Work instruction
Leave the pictures out. Retype exactly the lines below from the one containing "Open the 化机公司智能制造厂房全面投用 article" through the one containing "This screenshot has height=386, width=686.", and no others.
+++ Data
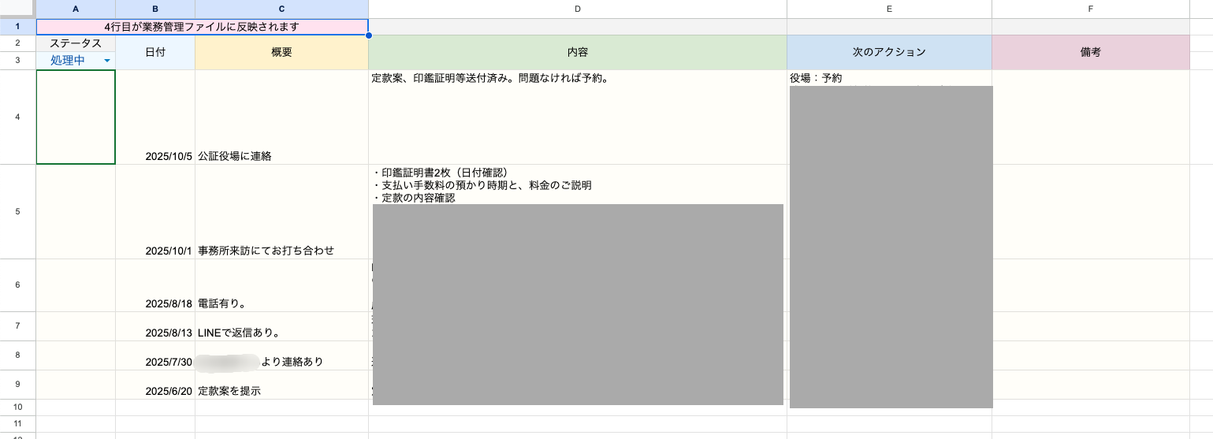The width and height of the screenshot is (1213, 439).
Task: Open the 処理中 status dropdown arrow
Action: [x=106, y=61]
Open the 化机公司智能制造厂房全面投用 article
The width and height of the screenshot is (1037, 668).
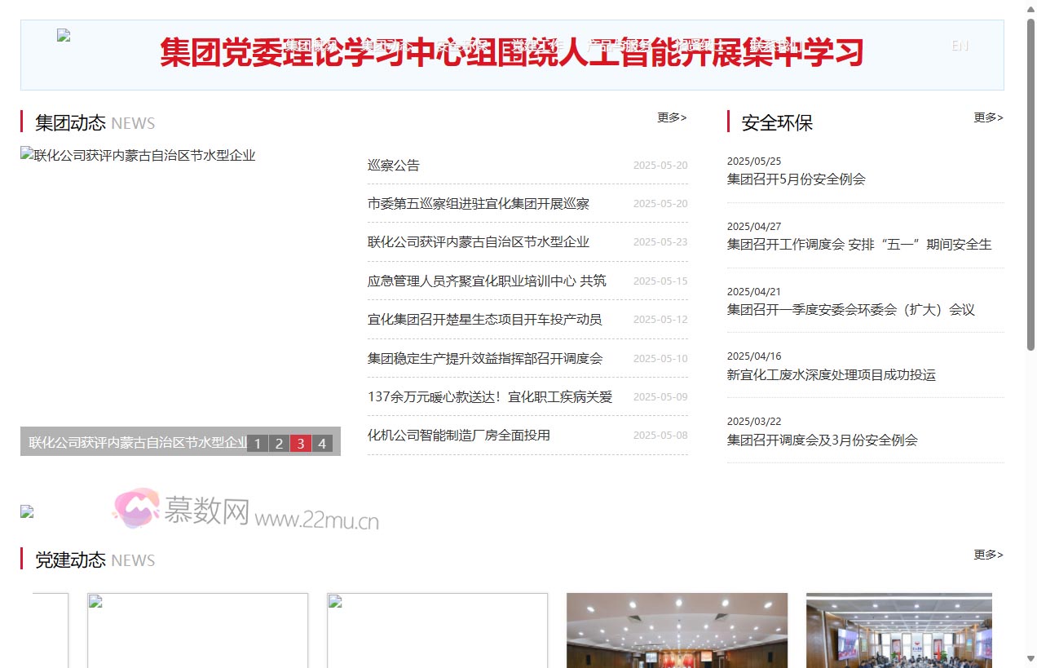click(x=457, y=435)
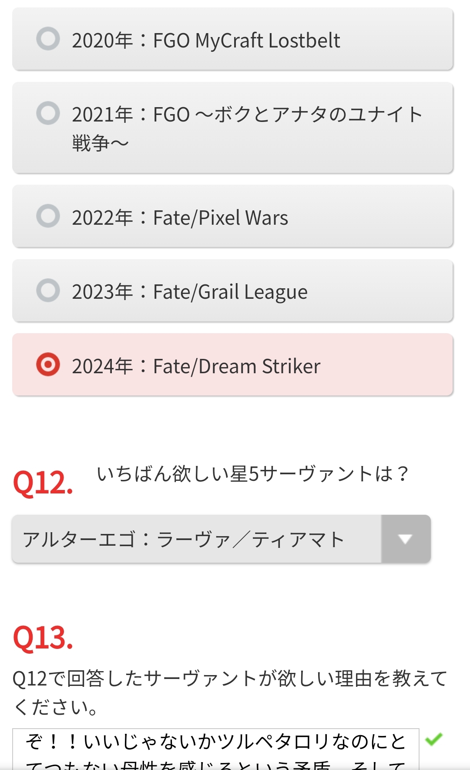The width and height of the screenshot is (470, 770).
Task: Select the 2021年 radio button circle
Action: [x=48, y=113]
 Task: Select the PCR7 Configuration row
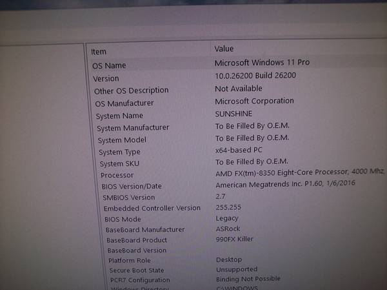pyautogui.click(x=139, y=280)
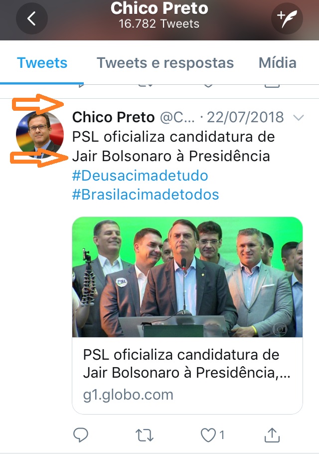
Task: Reply to the Chico Preto tweet
Action: tap(81, 435)
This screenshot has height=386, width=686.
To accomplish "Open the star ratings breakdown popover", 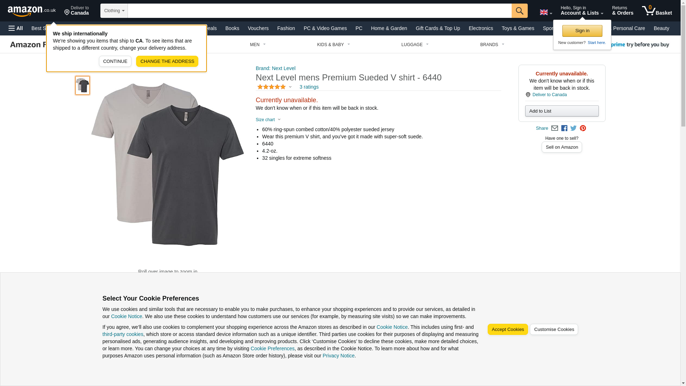I will pyautogui.click(x=274, y=87).
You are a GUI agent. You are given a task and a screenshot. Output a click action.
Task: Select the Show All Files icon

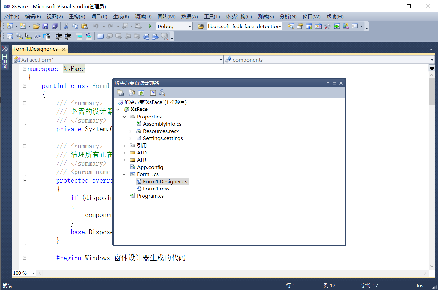(132, 93)
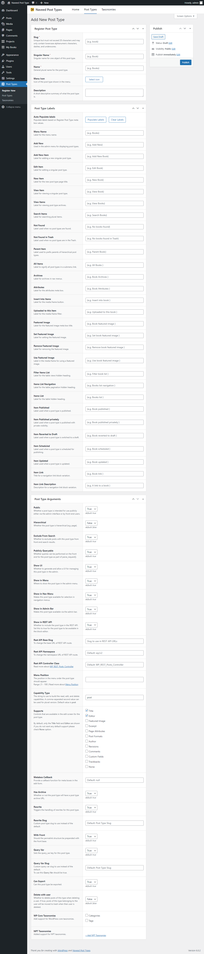Click the blue Publish button

coord(186,62)
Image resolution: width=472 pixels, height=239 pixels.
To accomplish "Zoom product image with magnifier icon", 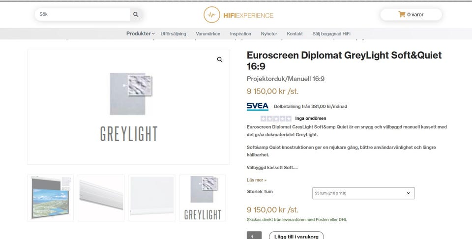I will pyautogui.click(x=220, y=60).
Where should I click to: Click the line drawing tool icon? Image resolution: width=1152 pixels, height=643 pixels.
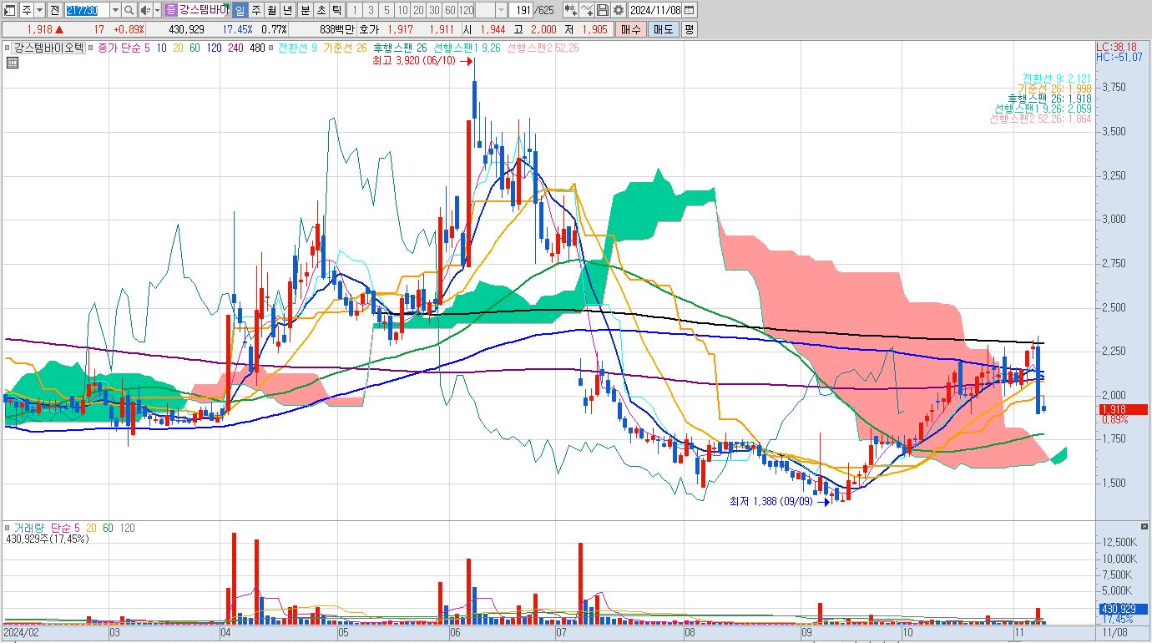[587, 10]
++++++
Exercise result
Open the 化机公司智能制造厂房全面投用 article
The width and height of the screenshot is (1037, 668).
click(x=457, y=435)
The width and height of the screenshot is (470, 770).
Task: Select the 2021年 radio button circle
Action: [x=48, y=113]
 Task: Select the PCR7 Configuration row
pyautogui.click(x=139, y=280)
Task: Reply to the Chico Preto tweet
Action: tap(81, 435)
This screenshot has height=386, width=686.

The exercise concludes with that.